State Key Laboratory for Managing Biotic and Chemical Threats to the Quality and Safety of Agro-Products, Key Laboratory of Information Traceability for Agricultural Products, Institute of Agro-Product Safety and Nutrition, Zhejiang Academy of Agricultural Sciences, Hangzhou, 310021, China.
State Key Laboratory for Managing Biotic and Chemical Threats to the Quality and Safety of Agro-Products, Key Laboratory of Information Traceability for Agricultural Products, Institute of Agro-Product Safety and Nutrition, Zhejiang Academy of Agricultural Sciences, Hangzhou, 310021, China.
Chemosphere. 2023 Oct;338:139489. doi: 10.1016/j.chemosphere.2023.139489. Epub 2023 Jul 12.

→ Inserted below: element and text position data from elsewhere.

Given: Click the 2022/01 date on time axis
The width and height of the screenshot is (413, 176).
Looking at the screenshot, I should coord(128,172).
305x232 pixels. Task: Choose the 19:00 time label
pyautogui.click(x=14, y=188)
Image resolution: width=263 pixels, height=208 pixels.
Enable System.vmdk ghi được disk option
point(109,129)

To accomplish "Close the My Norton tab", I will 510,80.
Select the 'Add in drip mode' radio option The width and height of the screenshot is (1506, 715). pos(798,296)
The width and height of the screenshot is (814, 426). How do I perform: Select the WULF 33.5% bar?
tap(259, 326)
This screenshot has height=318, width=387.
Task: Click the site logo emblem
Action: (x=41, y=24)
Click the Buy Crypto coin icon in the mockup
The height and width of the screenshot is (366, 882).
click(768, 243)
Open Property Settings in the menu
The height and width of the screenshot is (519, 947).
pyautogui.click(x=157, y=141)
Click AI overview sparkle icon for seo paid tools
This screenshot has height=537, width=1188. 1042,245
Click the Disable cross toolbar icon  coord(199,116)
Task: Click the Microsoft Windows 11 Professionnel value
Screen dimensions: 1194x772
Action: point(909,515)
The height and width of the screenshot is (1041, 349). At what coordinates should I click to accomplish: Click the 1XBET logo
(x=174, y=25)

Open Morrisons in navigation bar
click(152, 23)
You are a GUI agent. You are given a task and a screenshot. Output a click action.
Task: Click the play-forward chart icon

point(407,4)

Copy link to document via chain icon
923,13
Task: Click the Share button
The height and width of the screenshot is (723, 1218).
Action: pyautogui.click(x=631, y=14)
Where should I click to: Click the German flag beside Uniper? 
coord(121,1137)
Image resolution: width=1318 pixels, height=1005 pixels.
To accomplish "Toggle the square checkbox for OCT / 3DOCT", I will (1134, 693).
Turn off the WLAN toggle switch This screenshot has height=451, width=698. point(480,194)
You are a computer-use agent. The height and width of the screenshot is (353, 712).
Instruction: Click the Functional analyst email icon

Although Cd accumulation varies among rice varieties is recognized, the underlying mechanisms are not well clarified. In this study, comparative transcriptome analysis were performed by hydroponic culture system with two rice varieties, Y1540 (high Cd accumulator) and Y15 (low Cd accumulator) under 20 μM Cd stress. Results revealed 17,320 differentially expressed genes (DEGs) in roots of Y15 (7,655 upregulated and 9,665 downregulated) and 17,386 DEGs in roots of Y1540 (8,823 upregulated and 8,563 downregulated) expose to 20 μM Cd stress. Gene ontology (GO) analysis enriched 24 and 26 terms in Y15 and Y1540 respectively, including 23 common terms. Kyoto Encyclopedia of Genes and Genomes (KEGG) enrichment showed 27 and 28 significant pathways in Y15 and Y1540 respectively, with 19 common pathways. Different responses to Cd stress between cultivars were not only reflected in differently enriched GO terms and KEGG pathways but also in different DEGs of 23 common GO terms and significant sequences represented by p-values of 19 common KEGG pathways. Both cultivars resist Cd through common processes with different weights; hence glutathione metabolism, mineral absorption, biosynthesis of secondary metabolites, and degradation of aromatic compounds could be playing a more important role in Y1540, whereas ribosome biogenesis in eukaryotes, mismatch repair, aminoacyl-tRNA biosynthesis, and the cell cycle maybe playing a more important role in Y15. Weighted gene co-expression network analysis (WGCNA) showed that five and three modules were clustered in Y15 and Y1540, respectively, with yellow and brown modules in Y15 and brown modules in Y1540 being significantly related to Cd stress. Further analysis showed that most of hub genes in Y15 were related to signal transduction or transcription factors, while most of hub genes in Y1540 were related to binding, metabolic, and secondary metabolic processes, which demonstrated their different response patterns at transcriptomic level to Cd stress.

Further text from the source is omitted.